Militants killed four Iranian policemen and kidnapped at least one other in a late-night ambush in a sensitive border province before fleeing towards Pakistan, officials said on Wednesday but Pakistan denied any such incident.
The clash in the province of Sistan-Balochistan follows an upsurge of violence in the area which the authorities blame on plots by archfoe the United States and Pakistan's inability to control its border.
A border official in Pakistan said he had no knowledge of any such incident and dismissed Iranian complaints that its frontier security was lax. "We intercept any illegal movement and the two sides have signed several agreements for strict border control and counter-narcotics cooperation," said Captain Shahid, a spokesman for the Pakistan frontier security force in Quetta.
Iranian Interior Minister Mostafa Pour Mohammadi said that four police were killed, one abducted and another wounded in the clash on Tuesday.
Local police chief Esmael Ahmadi-Mogadam said earlier that four were taken hostage and two killed. "The rebels who were in two cars fled towards Pakistan," Ahmadi Mogadam told the Irna agency.
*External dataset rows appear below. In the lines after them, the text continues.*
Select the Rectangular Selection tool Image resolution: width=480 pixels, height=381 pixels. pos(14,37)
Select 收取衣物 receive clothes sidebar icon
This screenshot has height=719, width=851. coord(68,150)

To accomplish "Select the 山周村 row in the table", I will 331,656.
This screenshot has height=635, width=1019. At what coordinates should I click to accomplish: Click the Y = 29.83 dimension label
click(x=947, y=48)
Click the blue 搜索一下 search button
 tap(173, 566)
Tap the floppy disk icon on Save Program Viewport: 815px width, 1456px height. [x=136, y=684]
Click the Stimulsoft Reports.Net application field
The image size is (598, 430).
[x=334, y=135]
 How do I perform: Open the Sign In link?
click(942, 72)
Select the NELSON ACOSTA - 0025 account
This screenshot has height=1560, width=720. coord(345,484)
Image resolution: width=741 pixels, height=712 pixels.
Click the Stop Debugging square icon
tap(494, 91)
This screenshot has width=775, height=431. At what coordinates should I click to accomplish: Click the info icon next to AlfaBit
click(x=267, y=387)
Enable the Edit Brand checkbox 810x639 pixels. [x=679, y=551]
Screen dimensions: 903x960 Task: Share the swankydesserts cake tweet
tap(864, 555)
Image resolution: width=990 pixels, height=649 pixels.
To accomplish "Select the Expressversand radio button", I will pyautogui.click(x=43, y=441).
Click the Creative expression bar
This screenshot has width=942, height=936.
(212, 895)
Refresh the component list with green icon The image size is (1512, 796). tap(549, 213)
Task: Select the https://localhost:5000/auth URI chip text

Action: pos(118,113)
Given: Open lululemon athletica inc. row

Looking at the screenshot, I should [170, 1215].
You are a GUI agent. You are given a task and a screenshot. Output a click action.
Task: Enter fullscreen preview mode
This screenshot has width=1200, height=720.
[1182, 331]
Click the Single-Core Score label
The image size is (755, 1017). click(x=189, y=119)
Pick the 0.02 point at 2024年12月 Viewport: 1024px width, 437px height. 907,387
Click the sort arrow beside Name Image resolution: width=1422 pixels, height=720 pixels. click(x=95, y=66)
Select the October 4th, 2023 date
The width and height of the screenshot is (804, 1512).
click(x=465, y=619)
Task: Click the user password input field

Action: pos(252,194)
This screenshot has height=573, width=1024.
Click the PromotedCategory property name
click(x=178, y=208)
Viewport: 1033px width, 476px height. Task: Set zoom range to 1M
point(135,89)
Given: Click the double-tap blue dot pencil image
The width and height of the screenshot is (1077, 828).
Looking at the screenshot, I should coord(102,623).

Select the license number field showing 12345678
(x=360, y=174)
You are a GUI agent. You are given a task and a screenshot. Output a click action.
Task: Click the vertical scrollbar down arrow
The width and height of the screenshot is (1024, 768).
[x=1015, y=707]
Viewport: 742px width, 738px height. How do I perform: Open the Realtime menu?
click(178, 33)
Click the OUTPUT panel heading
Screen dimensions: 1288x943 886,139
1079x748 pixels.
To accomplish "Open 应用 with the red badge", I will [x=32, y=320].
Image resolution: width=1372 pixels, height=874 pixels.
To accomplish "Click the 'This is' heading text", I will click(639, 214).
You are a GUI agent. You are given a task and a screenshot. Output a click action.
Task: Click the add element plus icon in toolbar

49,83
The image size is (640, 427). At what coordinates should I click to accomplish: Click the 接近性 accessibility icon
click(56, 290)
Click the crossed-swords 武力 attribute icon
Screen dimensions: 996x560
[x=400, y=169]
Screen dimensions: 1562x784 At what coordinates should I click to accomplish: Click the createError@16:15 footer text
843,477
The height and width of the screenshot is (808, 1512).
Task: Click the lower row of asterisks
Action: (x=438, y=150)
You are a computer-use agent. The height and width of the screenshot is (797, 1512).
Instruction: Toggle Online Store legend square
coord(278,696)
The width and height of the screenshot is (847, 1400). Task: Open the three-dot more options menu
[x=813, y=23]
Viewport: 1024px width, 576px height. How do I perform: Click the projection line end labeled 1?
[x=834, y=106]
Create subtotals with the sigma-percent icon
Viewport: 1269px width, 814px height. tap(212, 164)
He complained about the "lack of cooperation from Pakistan to fight against these rebels" adding that "this position is unacceptable". Sistan-Balochistan, home to a population of minority Baloch Sunni Muslims, borders Pakistan to the south and Afghanistan to the north.
Zahedan governor Hassan Ali Nouri accused the United States of seeking to stir unrest in provinces where there is "ethnic and religious plurality". Safavi added: "The United States and the Zionists seek to incite insecurity in Iran by allocating millions of dollars, equipping and financing satellite televisions and buying arms for these groups."
In a separate clash in Sistan-Balochistan on Tuesday, Iranian security forces clashed with militants who crossed over from Pakistan and pushed them back, Mehr reported.